A New Dialogue Redux

The central concerns of the following text focuses on addressing the cultural meanings attributable to form, and initiate a discursive dialogue with respect to the inherency of meanings which potentially reside within forms themselves.

The former instantiation of this text was written for a conference DeSForM: Design & Semantics of Form and Movement in the Netherlands which purpose is to develop a platform of products that communicate information through a dynamic language of form and movement. The question posed by the organizers was how might we set forth to design this system of symbols in a systematic and scientific manner. The meaning of form is a human production, as it is both malleable and undefined. As a cultural construct, it has the potential to consecrate meaning as well as confound it. New definitions of form semantics can be revealed through the examination of the intersection of human behavior and emerging technological discourse in the present social climes, a language of form and movement cannot be designed, but a platform in which this language can emerge through negotiation can be.

Form Has No Meaning
The capability and meaning of any form can be defined by the limits of people’s ability to imagine what it can be physically or represent spiritually or intangibly. In essence, form has no meaning; it is an invitation, a window to possible relationships which produce a myriad of meanings. Meaning resides, and is latent within us, in the relationships we perceive and cultivate in our minds and through what we negotiate with others.

What can we learn from these characteristics of forms and how can we, as designers, challenge the need for designing explicit meanings?

How can we create a new dialogue between objects and people to harness the emergent properties of meaning within the human experience?

Time Matters. Location matters. Context matters.
Form triggers multiple meanings. A gun locked safely at a hunting lodge has entirely different denotative and connotative associations than the same gun in the hands of a man in a dark alley. The sign itself, the gun and its function, within the context of alternative environments, is pollinated with probable outcomes that are associated with location and situation. Context influences interpretation of the purpose of that form, shaping the message it conveys. It is through the process of negotiating meaning between social actors, place and location, that form evokes multiple meanings, and likewise meanings can inspire multiple forms. Physical properties in differing contexts can trigger landscapes of ulterior meanings around and between people determined by their personally and culturally informed associations. Context again alters the meanings that forms and motions may trigger, influencing their social role at a given time. The introduction of new information and the mutation of old information alters associated meanings because of what is accumulated, paired and lost during the reallocations and migrations of forms in multiple contexts.

### Material provided:
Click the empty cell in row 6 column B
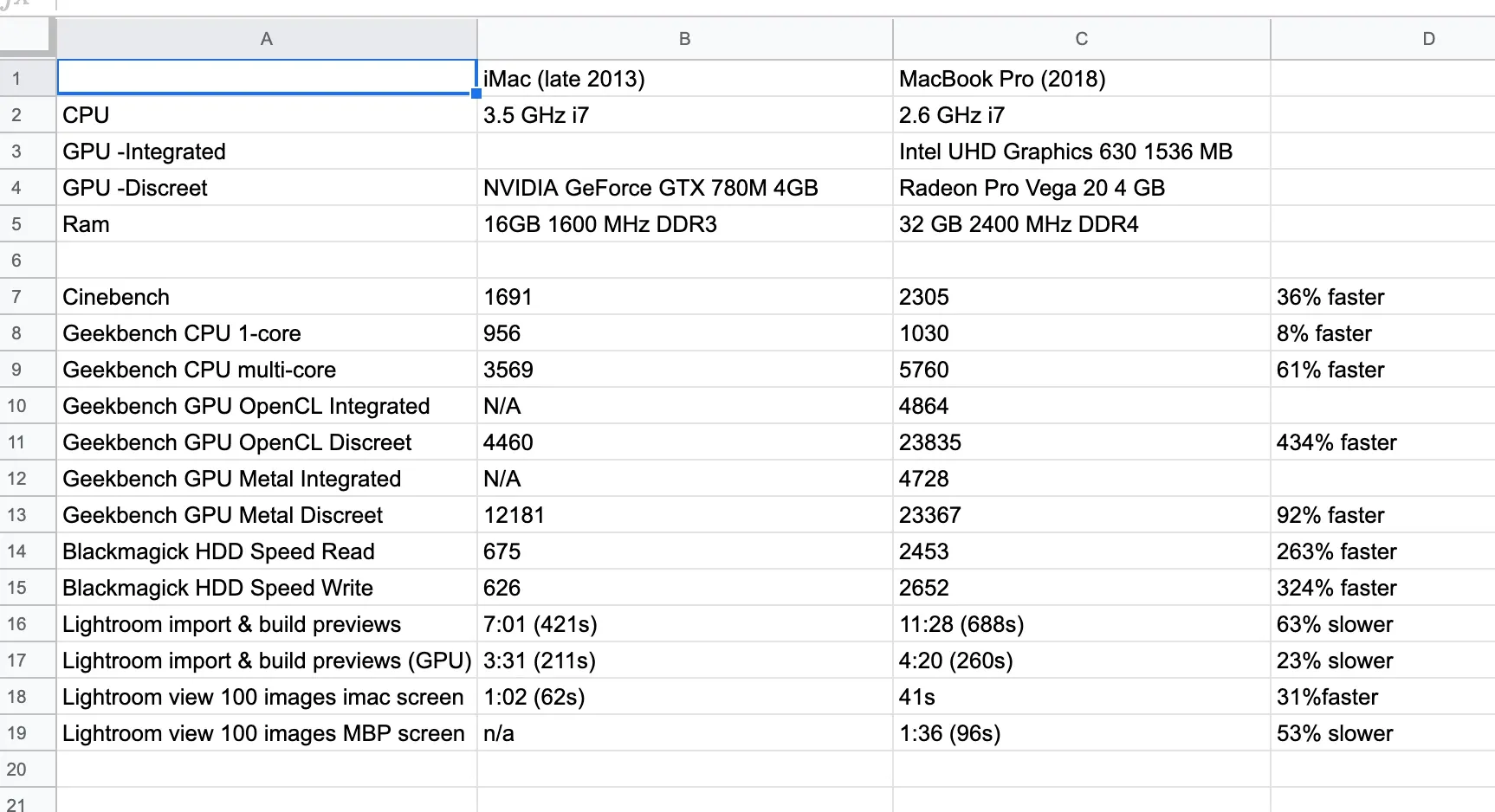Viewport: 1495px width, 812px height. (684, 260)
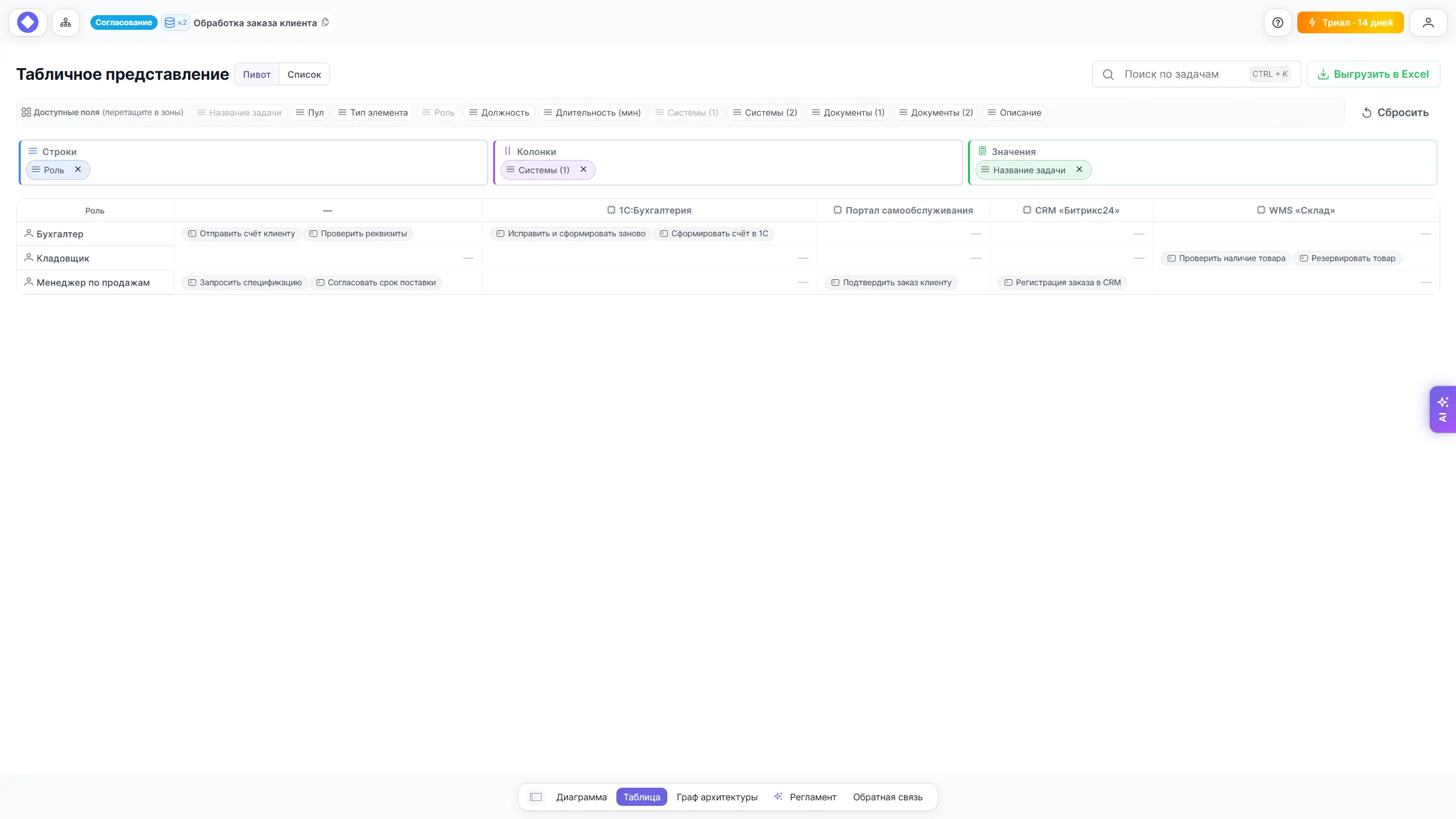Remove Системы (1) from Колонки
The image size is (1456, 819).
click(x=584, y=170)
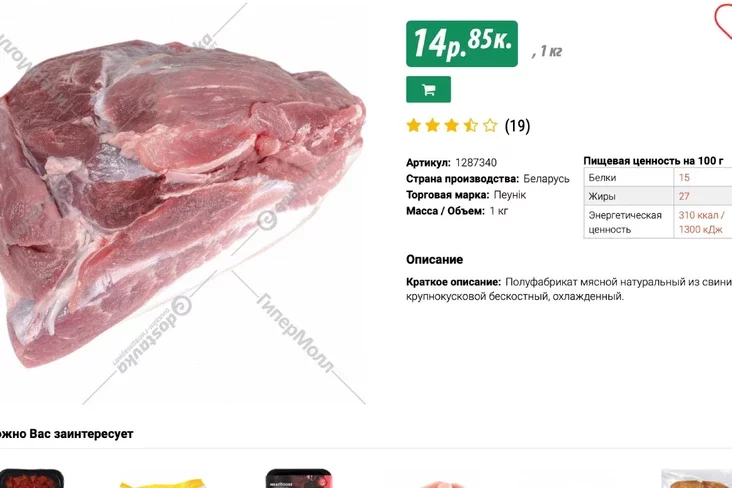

### Short exercise:
Pick up the essay on the meaning of form after its final sentence and continue it.

### Solved exercise:
How can we enable forms to embrace this continual process of the production of meaning? Is it our objects that adapt, or do we?

Can a form change its mode of expression to fit those who are present?

How can a single meaning be maintained through multiple modes of expression in multiple contexts?

How can these unfolding dialects, migrations and morphologies of the compositionality of meaning over time be documented?

Will context be the dominant hypermedia form? Will it be the request, the curator, the aggregator and synthesizer in relation to ones identity and state, emotional, situational and physical context?

Meaning and Functionality

Functionality affords meaning through the use of an object. Meaning is cultivated through experience, not by what the thing is supposed to be. Through the process of doing, understanding and participating with a given form, a sense of meaning is developed. Emerging forms that possess processing and communicative capabilities add a new layer to form. It makes the form variable and responsive. Forms were formerly limited by their physical capabilities, and to the imagination of those who encounter them. However, once they are enabled, and networked, they will have a new breadth of roles, social relationships and possible meanings that are physically bound to place, yet extend and include that which is beyond place borders.

How can these new roles and relationships be felt, visualized and animated through form and motion?

Things enable behaviors, and behaviors find themselves eventually as forms. All of the forms of our built environment are signifiers of behaviors that bind beneficial material and immaterial relationships.

There are levels of meaning that satisfy multiple levels of self, such as our immediate physical, mental and spiritual needs. These levels of meaning can be realized and attained through interfacing with a solitary form. This can be observed in the specialized context of jail, as prisoners draw on a restrictive palette of materials and forms, shaping a wide selection of objects that perform various functions and hold widely different values [Angelo] Through the reshaping of one form, prisoners can satisfy different levels of human needs. The toothbrush can be multiple things at once. At a given time it can be a shiv , a tool for cleaning teeth, or a carved piece of art.

It is our motivations that curate the relationships we engage in to trigger revelations of what things can be, and what meanings those relationships bring. We perceive context and conditions that we are participants within, and we forge our own meanings; in turn we can contribute this meaning in a shared dialogue to negotiate normative ones.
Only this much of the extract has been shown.